Humans and cats have a long history together. Even though we’ve been buddies for thousands of years, our feline friends’ behavior often mystifies us. The box sitting. The loafing. The butts in our faces. They’re a puzzle, but one we love trying to solve!
Cats are often thought of as aloof and independent – especially when compared to dogs, who seem to thrive on their owner’s attention.
We’ve even noticed that cats seem to gravitate towards people who are not “cat people” more than those who seek out their attention. However, a recent study from Oregon State University suggests that cats actually prefer to spend time with people who invite their company.
The study consisted of two experiments involving a group of 46 cats. Half of those cats were house pets, and the other half were shelter pets. Each cat was placed in a room with a stranger who ignored the cat for two minutes. For another two minutes, the person called the cat and tried to interact with it.
The second experiment was pretty much the same, but with the pet cats and their owners. In both experiments researchers found that the cats preferred hanging out with people who seemed to want their attention, and that shelter cats seemed more eager for human attention than pet cats even if they were being ignored.
Krysten R. Vitale, the lead author of the study, told The Washington Post:
“In both groups, we found Behavior & Training,Cat Behavior spent significantly more time with people who were paying attention to them than people who were ignoring them.”
This is different from what some of us might have observed in our own cats. But researchers suggest that maybe it has more to do with choice than who initiates the interaction.
Mikel Delgado at the University of California at Davis’s School of Veterinary Medicine says,
“Even in the attentive phase, the cat had a lot of control, and that’s really what we think they like — the ability to leave. It’s not that they’re aloof. It’s just that they want choice.”
Those involved in the study also note that cats are individuals, just like humans.

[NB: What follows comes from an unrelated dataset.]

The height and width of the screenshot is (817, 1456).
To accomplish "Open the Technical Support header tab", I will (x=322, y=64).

With their diverse personalities and personal experiences, how they respond to attention (or being ignored) will vary.
“I think there’s this idea that dogs are this way, and cats are that way,” Vitale says. “But there’s a lot of variability in both populations.”
Overall, researchers suggest that if you’re looking for a little more love from your cat, show him that you’re paying attention to him. Even the most aloof cat may come around if he knows you’re ready to spend time with him when he chooses you.